Search results matching tags 'C#' and 'reflection'

ConstructorInfo.Invoke over Activator.CreateInstance

VagifAbilov — Mon, 18 Apr 2011 12:58:31 GMT

About a year ago I blogged about different methods of object instantiation and that compiled lambda expressions should be preferred in case same type is instantiated frequently and instantiation performance is critical. However, on many occasions dealing with expression compilation is not worth it, and creating an instance using reflection is simple and usually good enough. Then Activator.CreateInstance seems to be a default choice for such operations. What can be simpler than this call?

var instance = Activator.CreateInstance<SomeType>();

The problem with this approach is its false sense of simplicity: it gives an impression that the instance will be created without any additional information, for example initialization parameters.

To prove how misleading such simplicity can be you just need to try creating an instance of a string:

var instance = Activator.CreateInstance<string>();

The line above causes MissingMethodException with message “No parameterless constructor defined for this object”. And of course, System.String does not have a default constructor.

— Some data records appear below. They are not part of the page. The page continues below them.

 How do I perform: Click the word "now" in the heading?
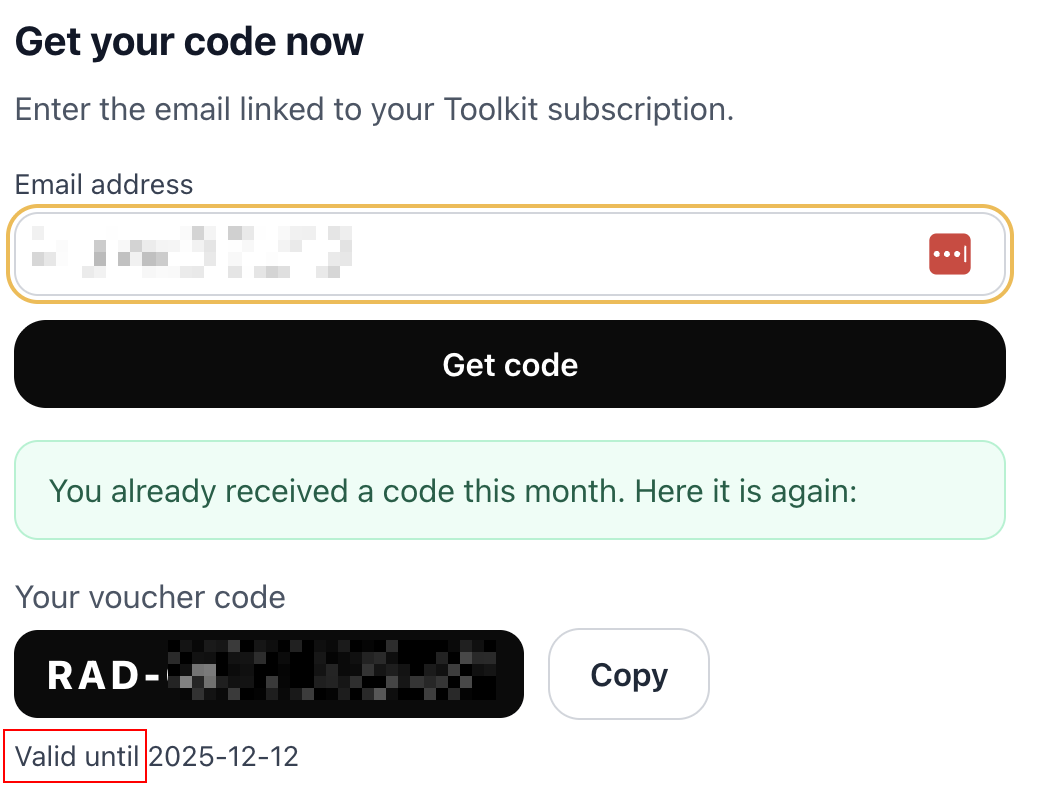(x=324, y=42)
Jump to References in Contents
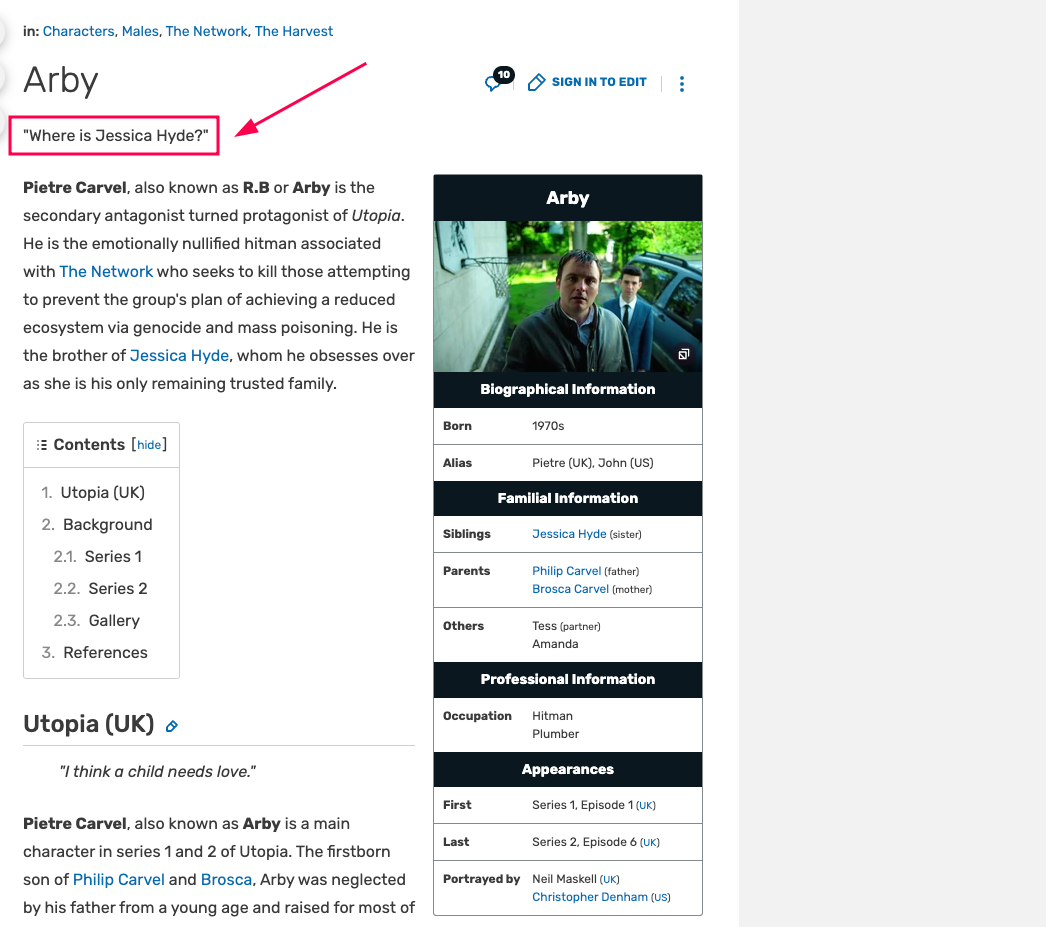Viewport: 1046px width, 927px height. tap(105, 652)
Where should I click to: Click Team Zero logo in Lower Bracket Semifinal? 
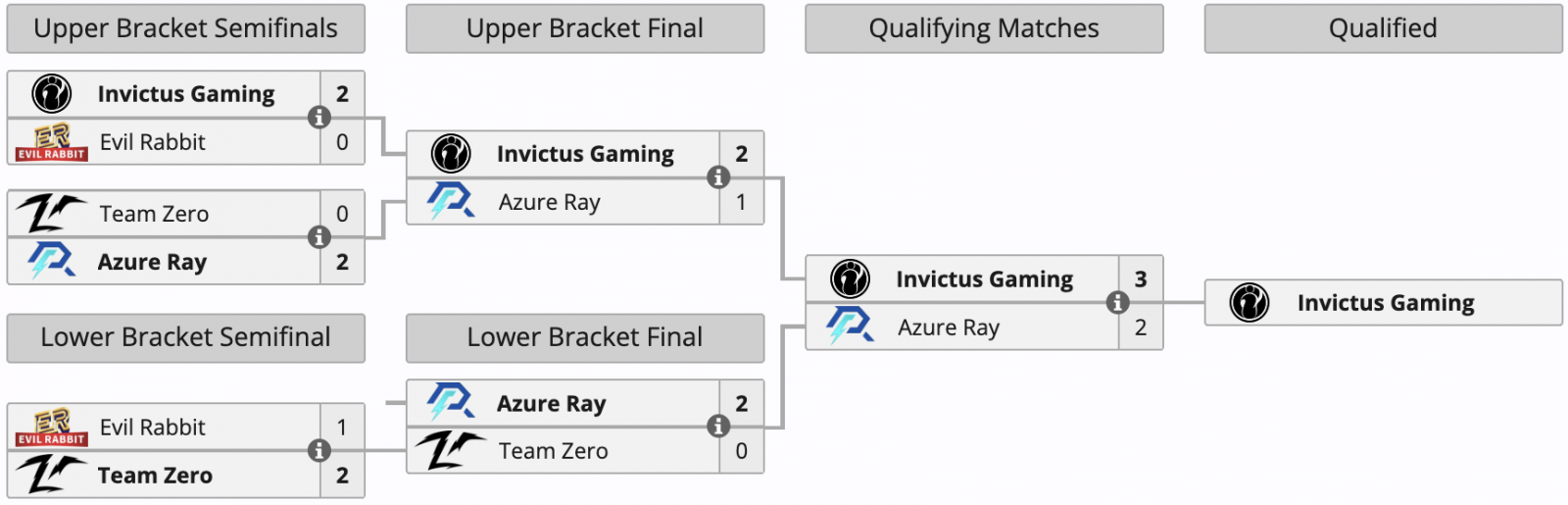pyautogui.click(x=52, y=476)
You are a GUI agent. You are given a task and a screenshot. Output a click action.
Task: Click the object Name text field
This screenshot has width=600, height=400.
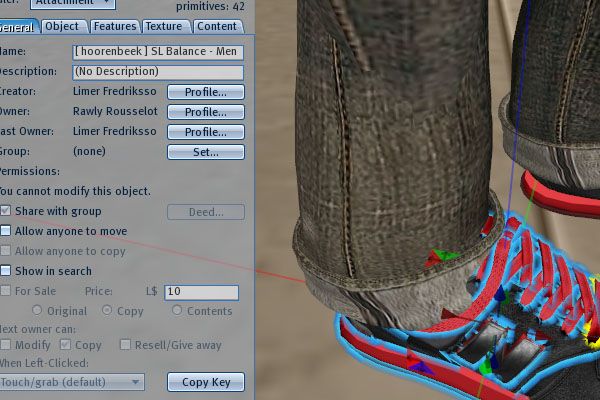point(158,52)
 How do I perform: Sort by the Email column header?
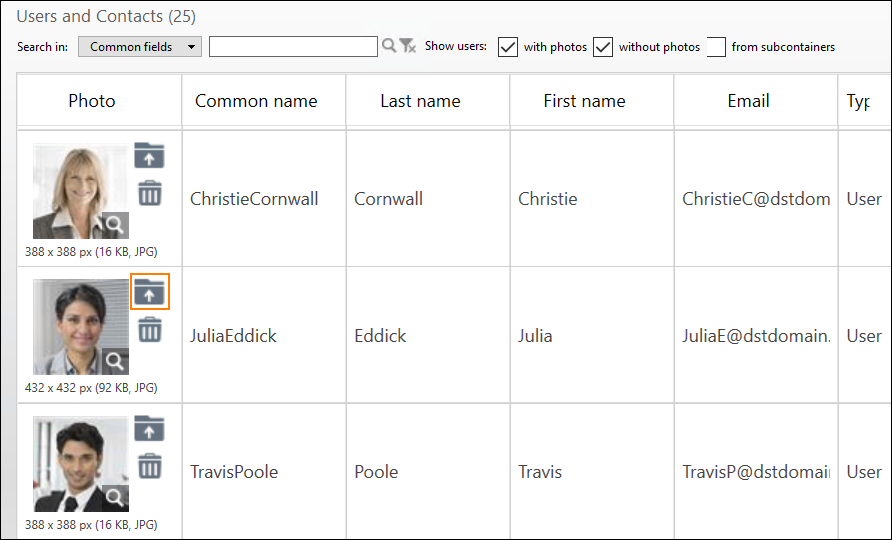click(x=748, y=101)
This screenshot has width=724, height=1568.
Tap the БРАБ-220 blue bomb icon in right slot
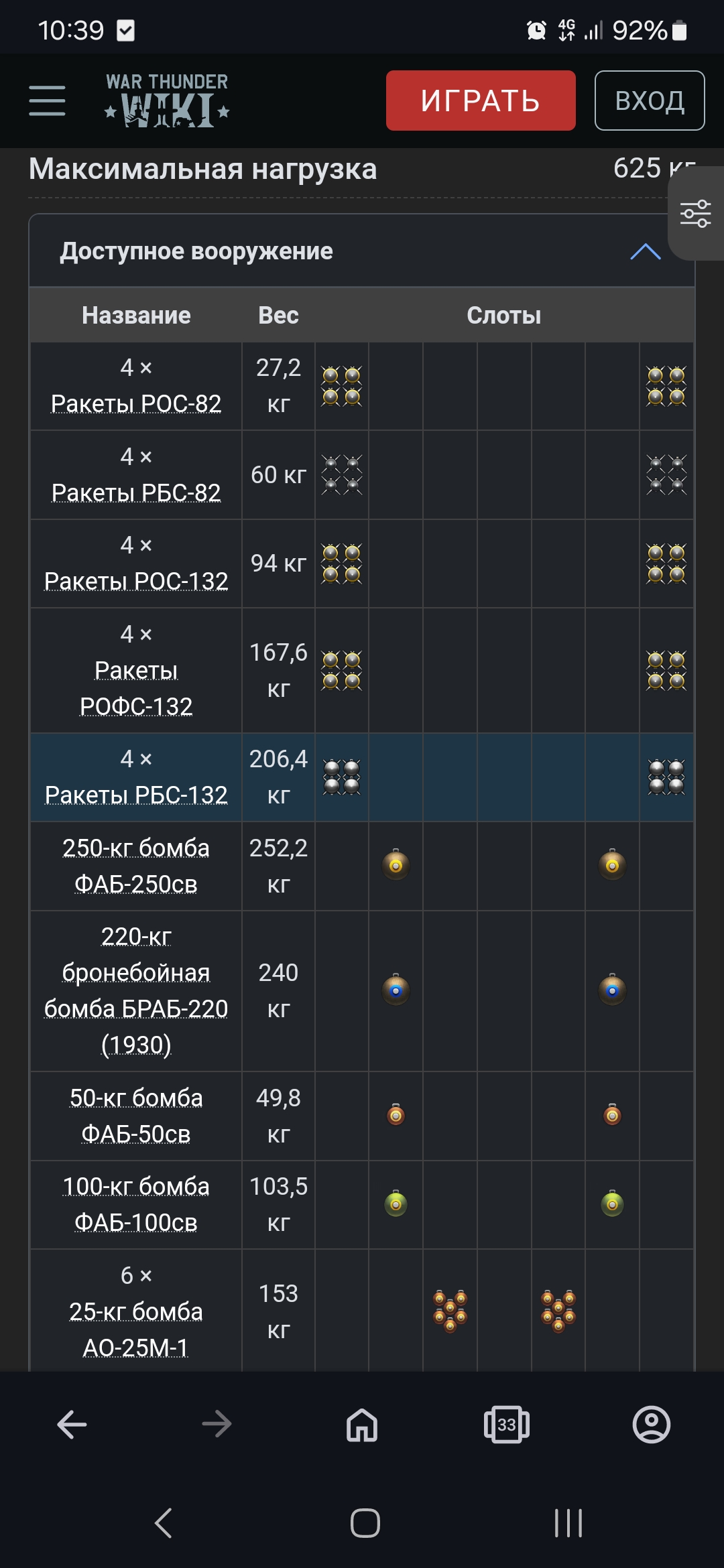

So what to do? We can of course say that if a class does not have default constructor, then instantiating it in such way is a bad idea, and those classes are just not intended to be used with code trying to create class instances in such manner. However, I bet that more often than not the semantics behind the code “Activator.CreateInstance<T>” is “give me some instance of T, I don’t care about how you create it”. Under such conditions invoking an arbitrary class constructor is preferred over dealing with MissingMethodException. So why not using ConstructorInfo.Invoke then?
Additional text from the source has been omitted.